The airflow meter body can then be painted using a spray-can.
That’s the airflow meter finished –
next week we calibrate its output with the Digital Fuel Adjuster
Plastic plumbing of the sort shown here is made from a thermoplastic called
PVC (polyvinyl chloride). Its
maximum continuous operating temperature is 80 degrees C. In an underbonnet
environment, temperatures can exceed this level. This is especially the case
near exhaust pipes and turbos, directly behind the radiator and close to the
engine block. Therefore, the approach shown in this article should not be used where the airflow meter is
located in a hot area of the engine bay. Furthermore, heat-shielding of the
airflow meter is a good idea (as it is in all applications where the airflow
meter would otherwise be exposed to excessive heat).
If in the application the airflow meter is to be subjected to very high
temperatures, it should be made from metal. A partly completed airflow meter
adaptor designed to be used on steel tube is shown here.

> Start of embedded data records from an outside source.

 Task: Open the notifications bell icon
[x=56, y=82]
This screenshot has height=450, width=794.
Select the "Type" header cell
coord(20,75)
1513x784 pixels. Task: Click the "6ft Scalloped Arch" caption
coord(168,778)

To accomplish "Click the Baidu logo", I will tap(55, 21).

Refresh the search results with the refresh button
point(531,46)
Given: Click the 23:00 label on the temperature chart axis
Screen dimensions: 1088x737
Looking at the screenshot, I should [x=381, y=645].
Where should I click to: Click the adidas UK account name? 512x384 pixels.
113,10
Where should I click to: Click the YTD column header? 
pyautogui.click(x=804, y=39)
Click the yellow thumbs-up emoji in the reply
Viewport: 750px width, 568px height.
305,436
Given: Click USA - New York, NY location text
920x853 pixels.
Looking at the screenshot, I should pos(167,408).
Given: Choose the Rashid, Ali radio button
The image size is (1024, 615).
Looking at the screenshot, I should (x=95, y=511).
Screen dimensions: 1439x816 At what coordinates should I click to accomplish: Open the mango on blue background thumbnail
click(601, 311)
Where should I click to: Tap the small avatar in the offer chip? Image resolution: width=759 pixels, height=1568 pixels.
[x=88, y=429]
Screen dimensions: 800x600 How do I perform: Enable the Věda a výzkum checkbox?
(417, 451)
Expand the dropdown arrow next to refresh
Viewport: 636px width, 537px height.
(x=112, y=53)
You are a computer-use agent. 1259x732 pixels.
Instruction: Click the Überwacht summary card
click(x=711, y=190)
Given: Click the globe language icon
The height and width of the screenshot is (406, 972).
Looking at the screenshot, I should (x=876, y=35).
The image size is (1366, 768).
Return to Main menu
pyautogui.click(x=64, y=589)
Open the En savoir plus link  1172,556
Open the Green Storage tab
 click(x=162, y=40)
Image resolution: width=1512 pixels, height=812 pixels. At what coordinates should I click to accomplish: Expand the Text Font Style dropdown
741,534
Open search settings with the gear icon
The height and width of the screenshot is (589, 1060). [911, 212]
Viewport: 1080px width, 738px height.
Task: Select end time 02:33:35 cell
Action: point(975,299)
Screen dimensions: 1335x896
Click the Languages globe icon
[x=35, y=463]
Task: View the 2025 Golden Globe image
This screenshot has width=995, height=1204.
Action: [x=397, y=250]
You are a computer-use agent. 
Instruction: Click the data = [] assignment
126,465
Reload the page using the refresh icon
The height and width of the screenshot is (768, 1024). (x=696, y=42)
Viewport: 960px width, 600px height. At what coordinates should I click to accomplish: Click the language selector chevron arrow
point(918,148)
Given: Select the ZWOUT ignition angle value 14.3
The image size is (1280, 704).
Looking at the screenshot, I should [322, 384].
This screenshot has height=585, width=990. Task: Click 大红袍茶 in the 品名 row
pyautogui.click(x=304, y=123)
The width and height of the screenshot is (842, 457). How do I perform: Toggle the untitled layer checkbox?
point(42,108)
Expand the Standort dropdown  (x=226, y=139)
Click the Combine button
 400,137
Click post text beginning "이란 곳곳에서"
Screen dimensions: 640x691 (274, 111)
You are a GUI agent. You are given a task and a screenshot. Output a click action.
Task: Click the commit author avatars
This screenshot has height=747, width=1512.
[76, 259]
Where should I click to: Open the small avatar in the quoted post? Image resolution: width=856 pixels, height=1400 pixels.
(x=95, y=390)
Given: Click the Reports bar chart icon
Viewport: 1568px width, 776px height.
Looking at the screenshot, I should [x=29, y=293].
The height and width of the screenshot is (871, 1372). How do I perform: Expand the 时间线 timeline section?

However, that said, the airflow meter assembly is continuously cooled by the
intake air flowing through it, and the thick-wall construction of the PVC unit
gives it much more strength than normal thin-wall stormwater pipe fittings. In
fact, most of the pictured airflow meter body is 10mm thick, and the section
around the sensing element mount is no less than 15mm thick! If placed appropriately in the engine bay
(and in higher heat areas protected by a heat shield), we don’t think you’ll
have any problems.